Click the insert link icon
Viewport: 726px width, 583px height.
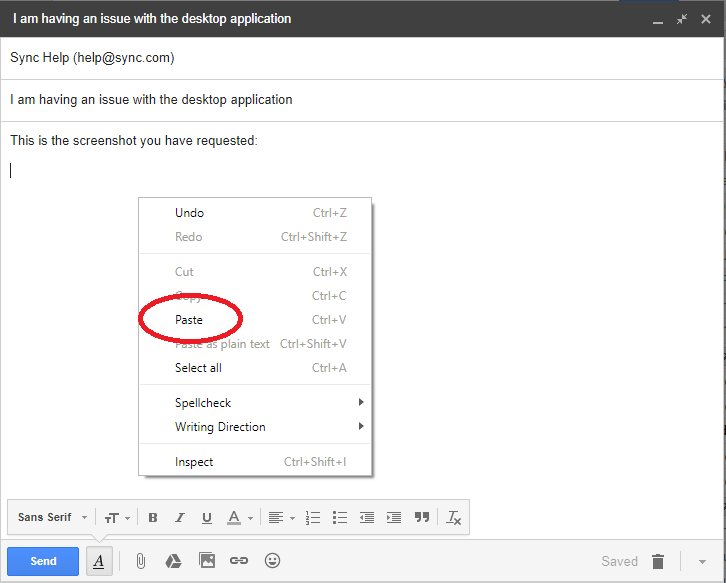click(x=239, y=561)
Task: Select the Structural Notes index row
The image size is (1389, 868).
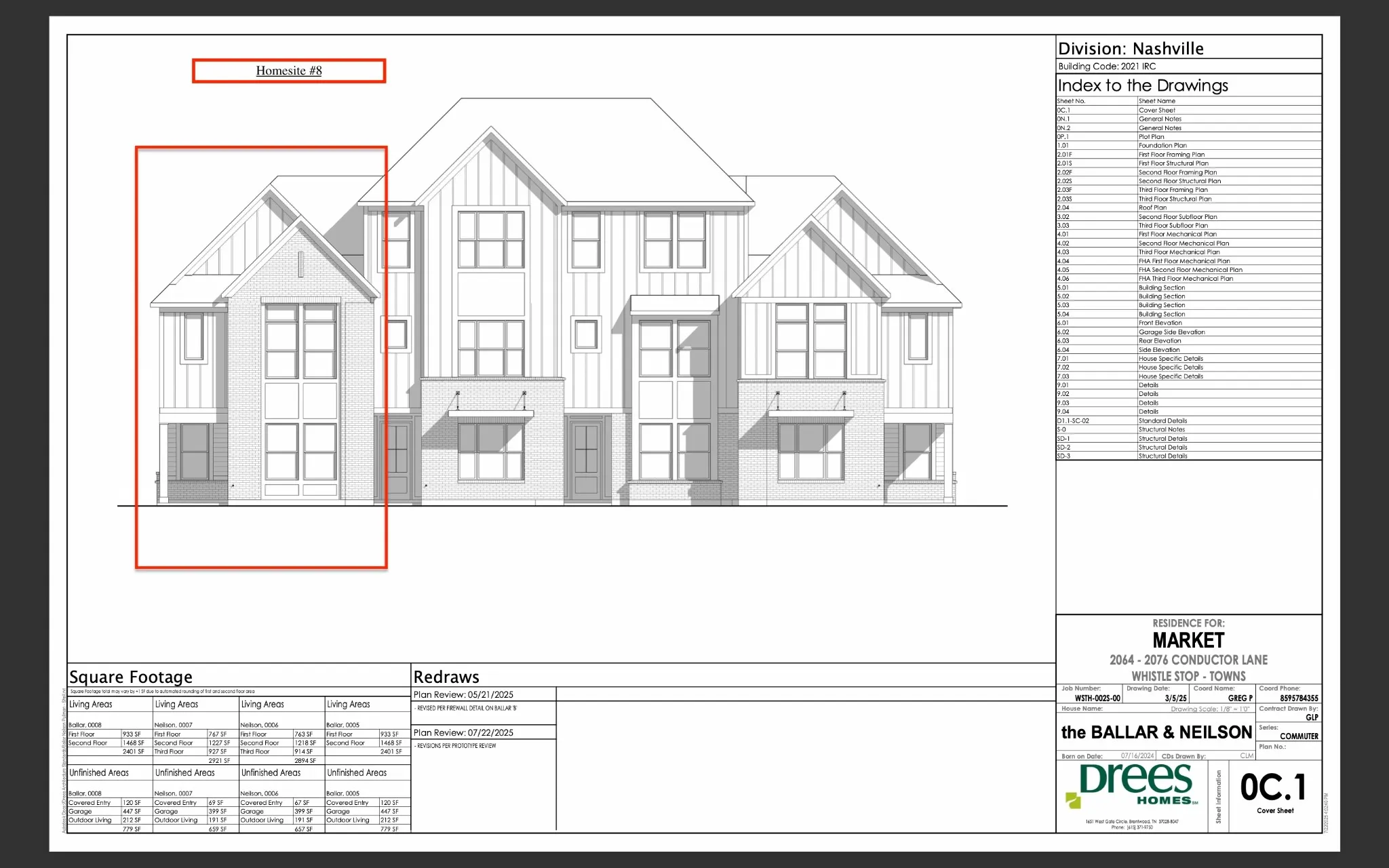Action: coord(1161,429)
□ □ □ □ □
◆ **Problem to work on**: Reproduce every line of the listing above word for word, leaving out the pictures.

◆ **Complete response**:
Click the insert link icon
Viewport: 726px width, 583px height.
click(x=239, y=561)
Task: Select the Structural Notes index row
The image size is (1389, 868).
Action: coord(1161,429)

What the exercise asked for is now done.